Pixel coordinate grounding data:

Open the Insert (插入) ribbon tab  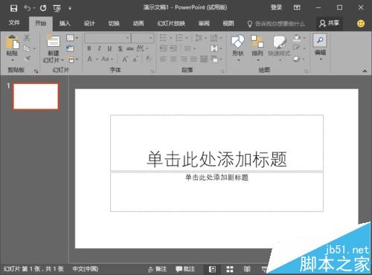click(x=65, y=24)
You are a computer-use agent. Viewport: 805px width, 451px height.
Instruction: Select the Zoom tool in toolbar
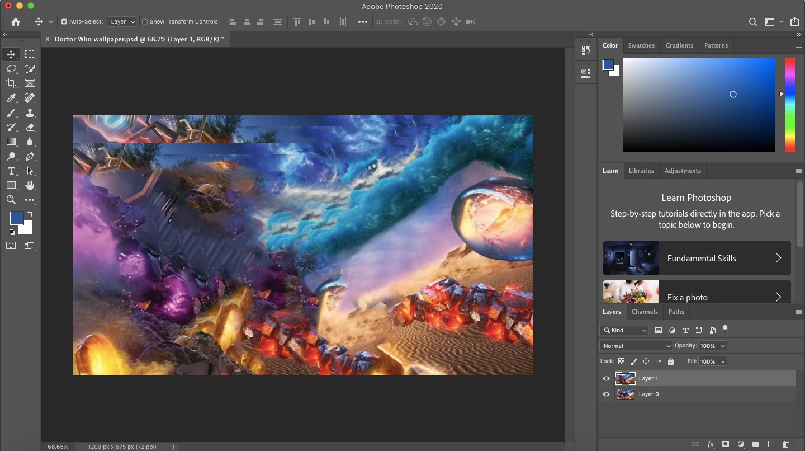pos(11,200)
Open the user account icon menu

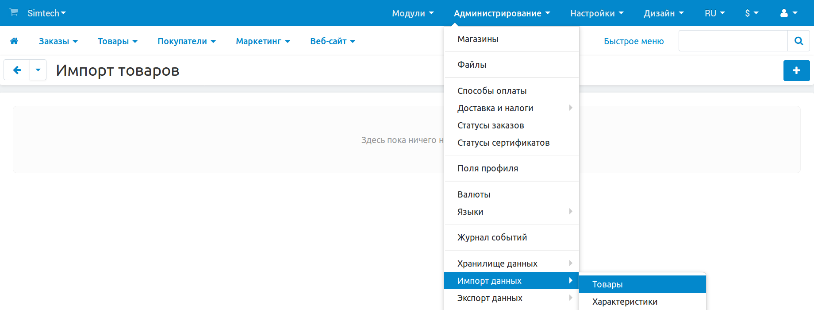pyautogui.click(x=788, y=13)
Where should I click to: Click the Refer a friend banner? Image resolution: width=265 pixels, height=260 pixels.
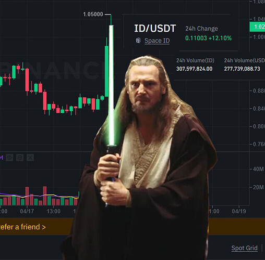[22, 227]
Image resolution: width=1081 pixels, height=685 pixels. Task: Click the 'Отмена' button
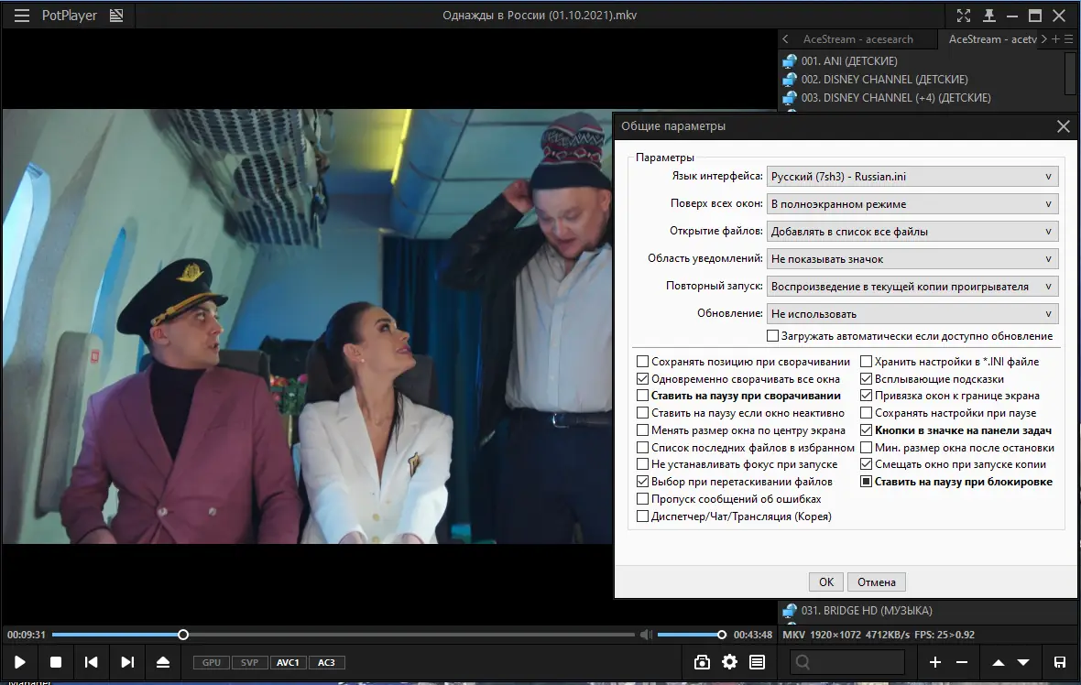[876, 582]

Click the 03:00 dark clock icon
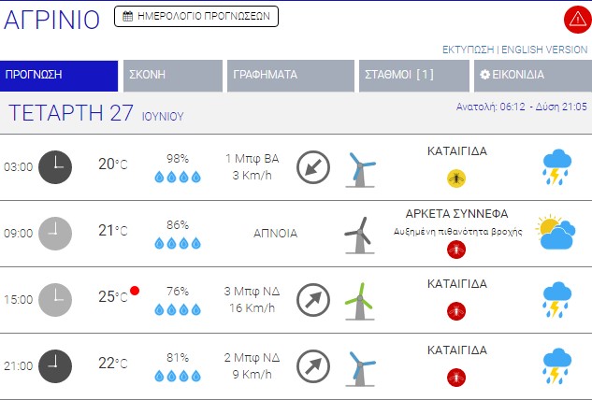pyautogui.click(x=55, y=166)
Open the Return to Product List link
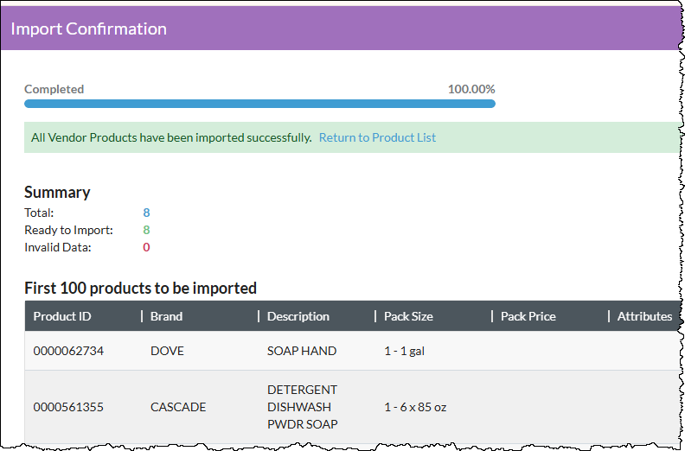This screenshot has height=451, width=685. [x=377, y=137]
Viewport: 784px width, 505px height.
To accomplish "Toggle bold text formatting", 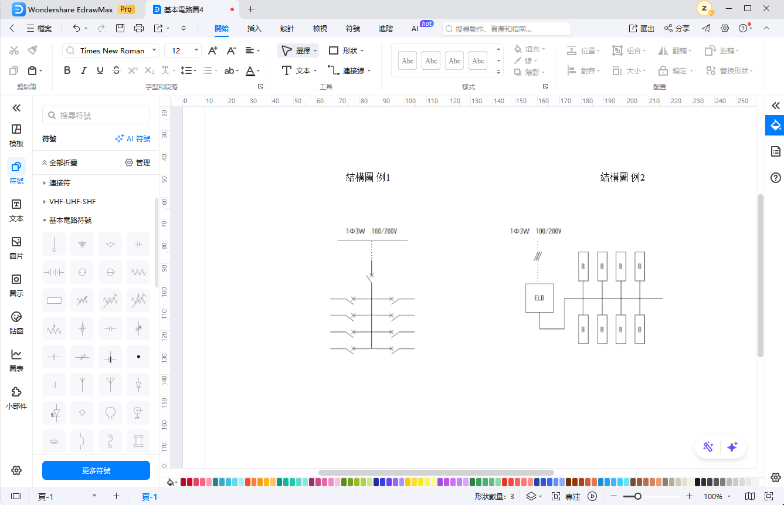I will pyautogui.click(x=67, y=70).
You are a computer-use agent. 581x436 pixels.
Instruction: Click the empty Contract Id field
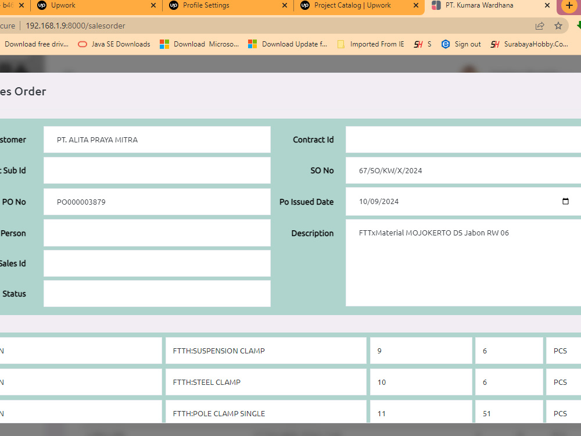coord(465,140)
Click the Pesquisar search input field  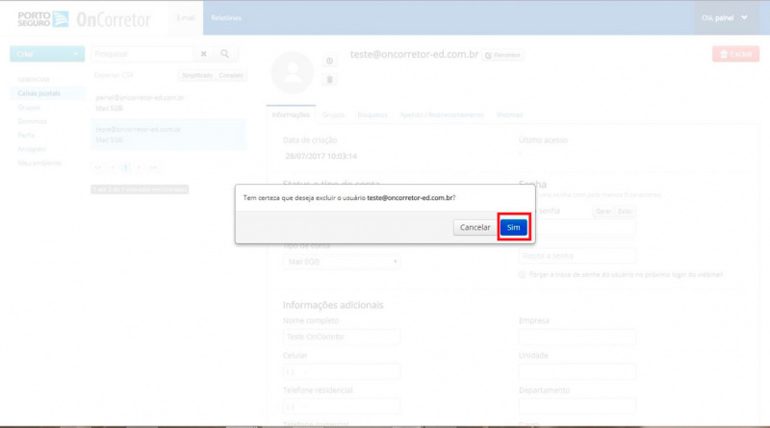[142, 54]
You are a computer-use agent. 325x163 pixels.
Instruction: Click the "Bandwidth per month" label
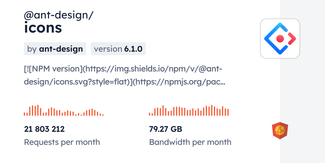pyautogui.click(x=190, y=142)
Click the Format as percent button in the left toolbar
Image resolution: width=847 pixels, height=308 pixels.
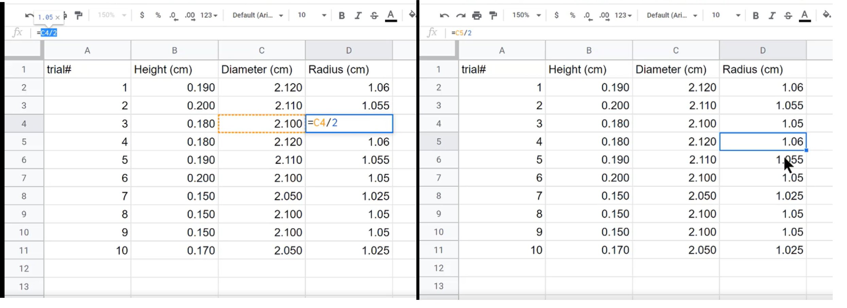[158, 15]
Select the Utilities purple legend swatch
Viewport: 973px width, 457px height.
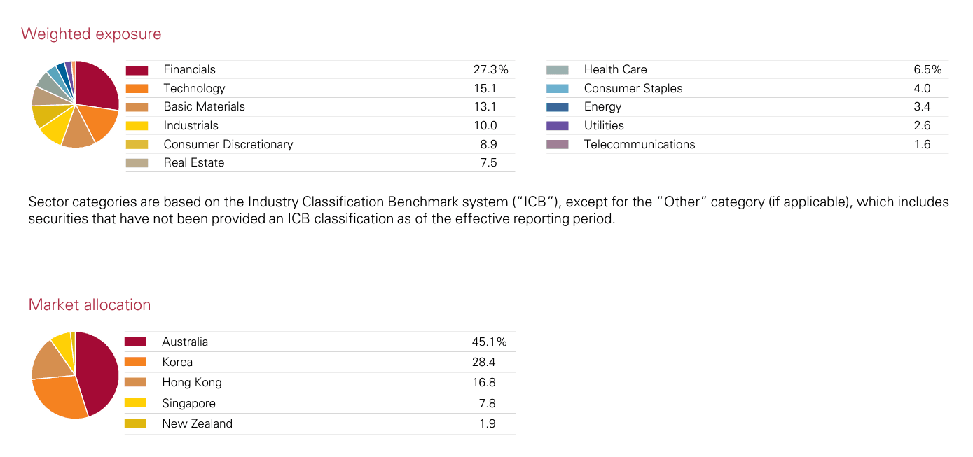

→ EXERCISE AIM
Your task is to find each line in the entries that contains the string "computer" and copy it.

→ SOLUTION
You are a computer-use agent. Viewport: 805px width, 451px height.
You are a computer-use agent. 581x436 pixels.
You are a computer-use agent. 325x163 pixels.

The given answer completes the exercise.